[Word and element location records]

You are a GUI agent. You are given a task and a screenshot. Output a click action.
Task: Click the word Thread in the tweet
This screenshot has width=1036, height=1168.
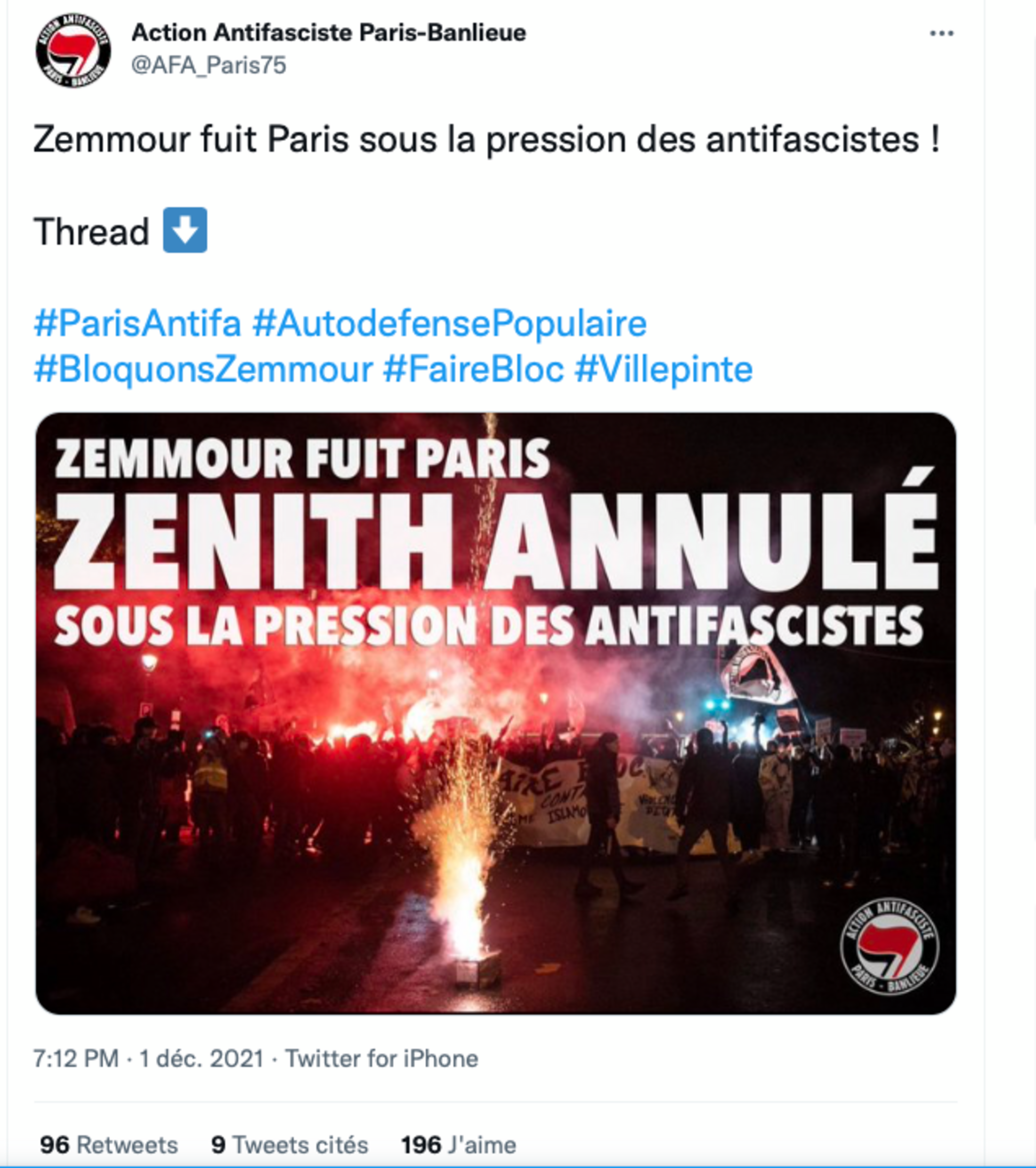[x=91, y=232]
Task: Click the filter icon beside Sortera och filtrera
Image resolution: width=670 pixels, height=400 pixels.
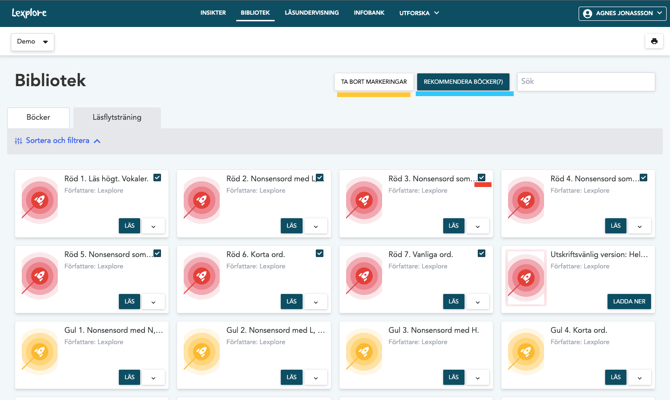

== PROBLEM TO WORK ON ==
Copy the records above line for line, without the pictures.

== RESULT ==
You are a GUI agent. You are given a task and a screenshot. Output a click action.
Task: Click the word Thread in the tweet
This screenshot has width=1036, height=1168.
[x=91, y=232]
Task: Click the filter icon beside Sortera och filtrera
Image resolution: width=670 pixels, height=400 pixels.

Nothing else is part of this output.